● **SUPPLIED DATA**
-- start --

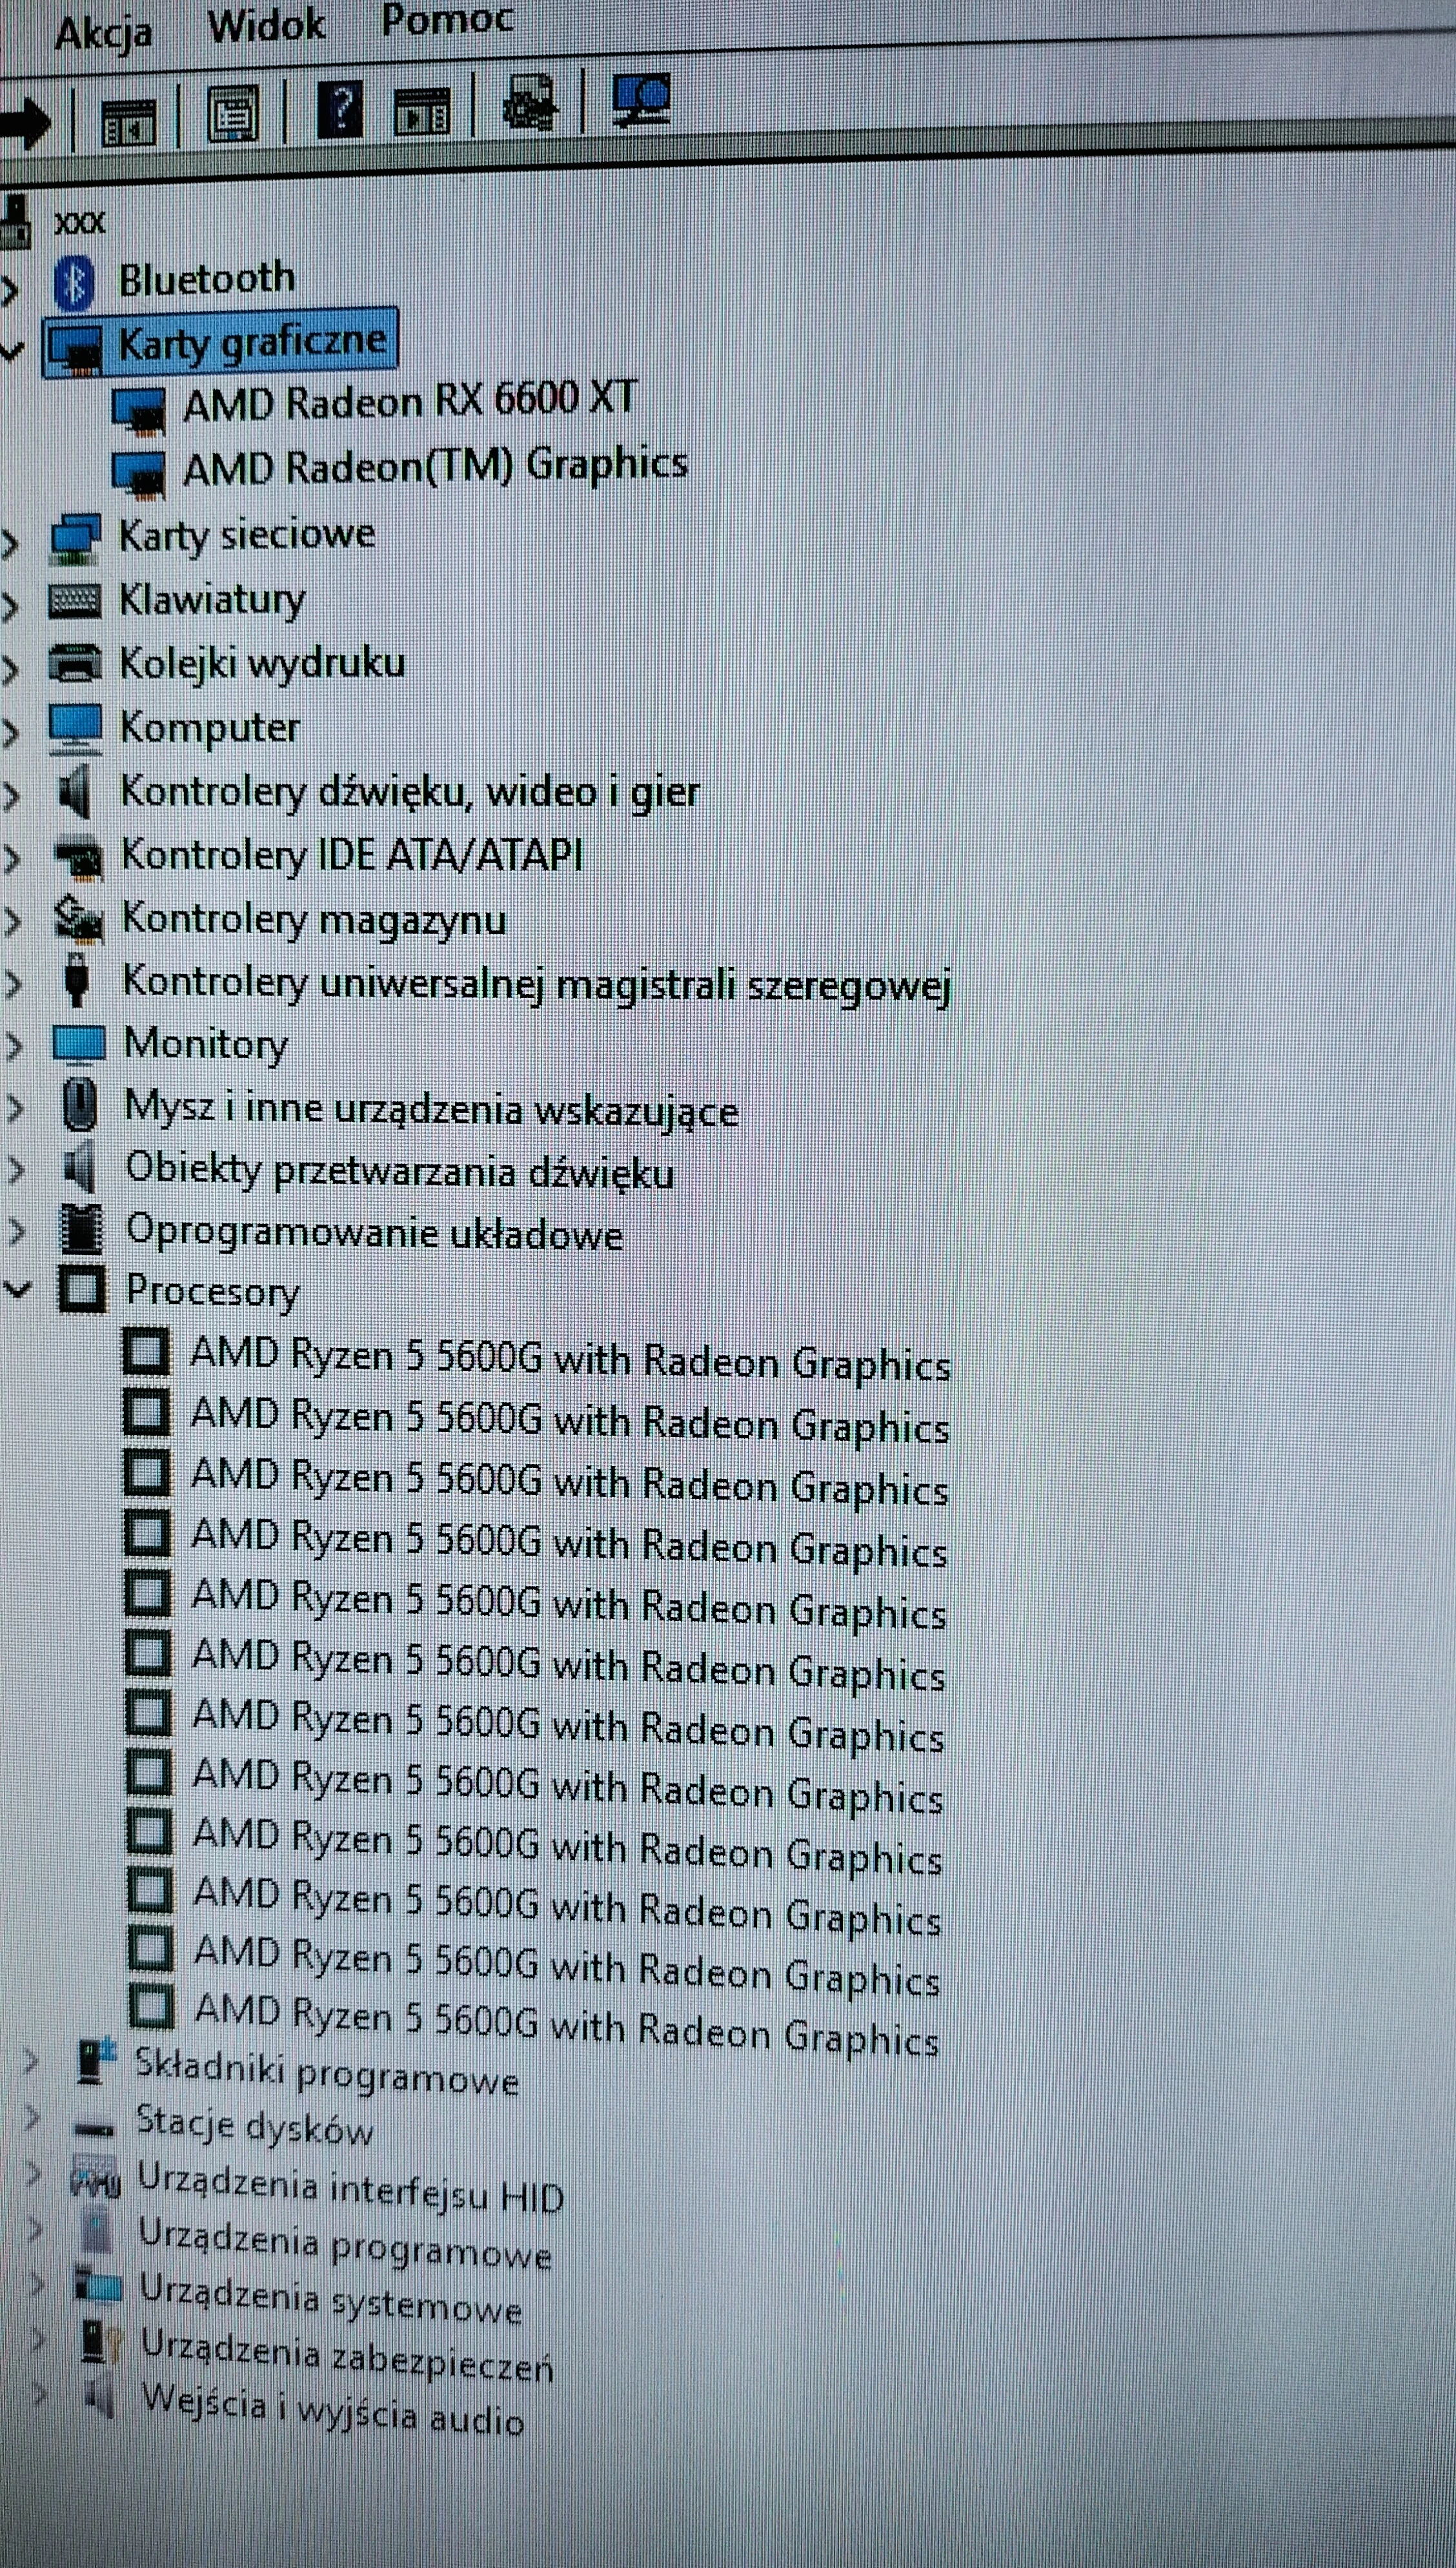This screenshot has height=2568, width=1456.
Task: Expand the Monitory category
Action: 14,1046
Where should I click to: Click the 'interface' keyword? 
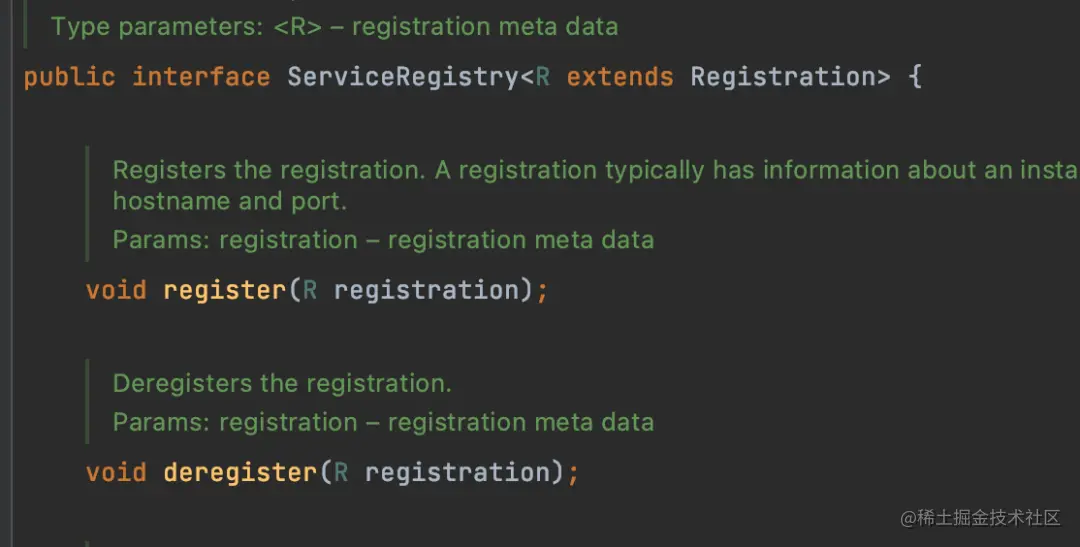tap(201, 76)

-- end --

● **JOB**
Rewrite all the entries above with "keyword" swapped for "term" and everything else left unchanged, omitting the pictures.

● **REPLY TO THE TASK**
This screenshot has height=2568, width=1456.
Task: Expand the Monitory category
Action: 14,1046
Where should I click to: Click the 'interface' term? 
tap(201, 76)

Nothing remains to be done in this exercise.